Texas sisters feed Astros during World Series

A catering company that started in Texas and is now in California is cooking up yummy dishes for the World Series, feeding the Astros' and Dodgers' players and staff.

Just as the bases have been at times during the 2017 World Series, the kitchen at Farm & Flame is loaded.

“Everything we do is scratch made, so you can taste the difference,” says Heather Worrell, the company’s founder. “I think they can taste the love in the food.”

The produce filling the fridge and shelves at Farm & Flame is as fresh as the Astros’ dos from tomatoes to cilantro to Brussel sprouts.

The company truly got its start nearly 20 years ago when Worrell moved from Texas, where her family has a home near San Antonio and a ranch about an hour south of Houston, to Malibu. Growing up, she says her mother taught her a love of cooking, while her father helped teach her how to smoke meats.

“When I moved to California, I couldn’t find good BBQ,” she says.

Worrell ended up making her own, often serving it at parties and getting rave reviews from friends, who encouraged her to start catering.

Two years ago, she decided to make the business her full-time job, asking her sister Sunni Duncan to move her family out to California to help.
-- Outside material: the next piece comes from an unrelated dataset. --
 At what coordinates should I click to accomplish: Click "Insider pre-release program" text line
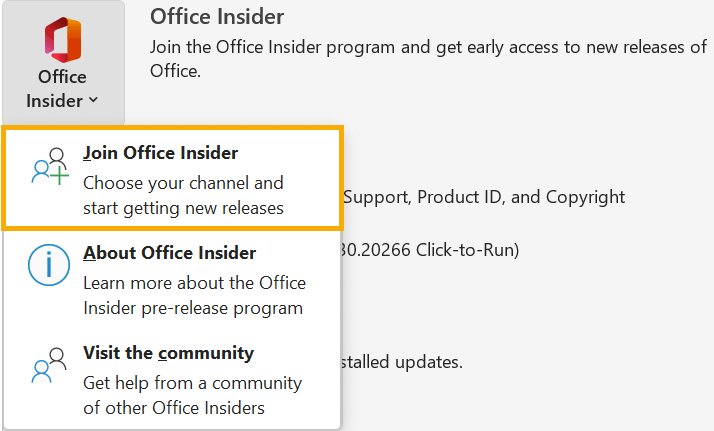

“We wanted to do a food truck and it’s turned into all of this,” Duncan laughs. Farm & Flame now has two food trucks, a custom-built 22-foot smoker and a fully functional kitchen in Westlake Village.

“We do Texas BBQ and Tex-Mex with a bit of California fresh flavor,” says Duncan. 

You could say the venture has been a home run. They’ve fed about 20 MLB teams that have visited Dodger Stadium, as well as the LA Rams.

“We don’t claim to be diet, but we’re heathy because we use quality ingredients. We use fresh ingredients,” explains Duncan’s husband Daniel. “We don’t make anything that came from a bottle originally. It’s all scratch-made.”

Last week, the company got a call to serve the Astros lunch ahead of Games 1 and 2.

“It was exciting. Very, very exciting. Your heart starts beating a little faster,” Duncan says.

When asked if any menu items changed, as the team’s performance did from one night to the next, Worrell laughs.

“We did our Wagyu tri-tip,” she says. “That had to be it.”